**Materials provided:**
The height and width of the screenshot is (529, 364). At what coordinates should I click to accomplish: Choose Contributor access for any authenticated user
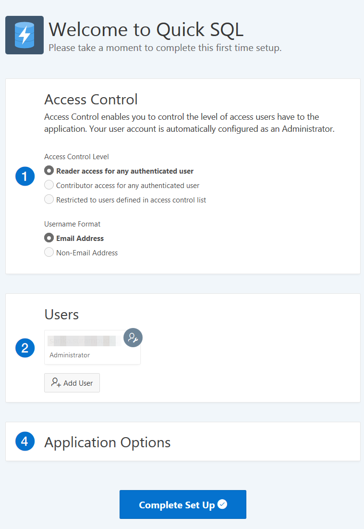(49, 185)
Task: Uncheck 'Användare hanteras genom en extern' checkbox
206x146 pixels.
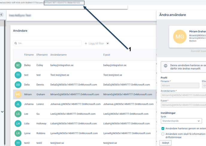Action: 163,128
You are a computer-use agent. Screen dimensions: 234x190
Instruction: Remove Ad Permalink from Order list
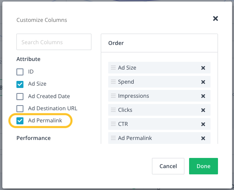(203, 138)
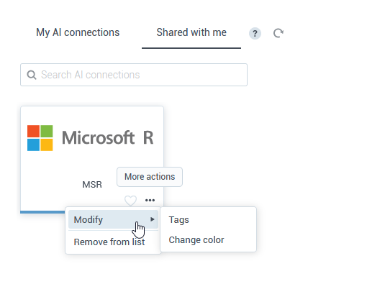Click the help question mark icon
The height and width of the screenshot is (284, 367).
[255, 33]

**Exercise:**
In the copy, omit the pictures and give every line of the data exactly.

**Solution to this task:**
The height and width of the screenshot is (529, 364). At what coordinates should I click to accomplish: Choose Contributor access for any authenticated user
(49, 185)
Task: Uncheck 'Användare hanteras genom en extern' checkbox
206x146 pixels.
Action: 163,128
You are a computer-use agent. Screen dimensions: 234x190
Instruction: Remove Ad Permalink from Order list
(203, 138)
Click the help question mark icon
The height and width of the screenshot is (284, 367).
[255, 33]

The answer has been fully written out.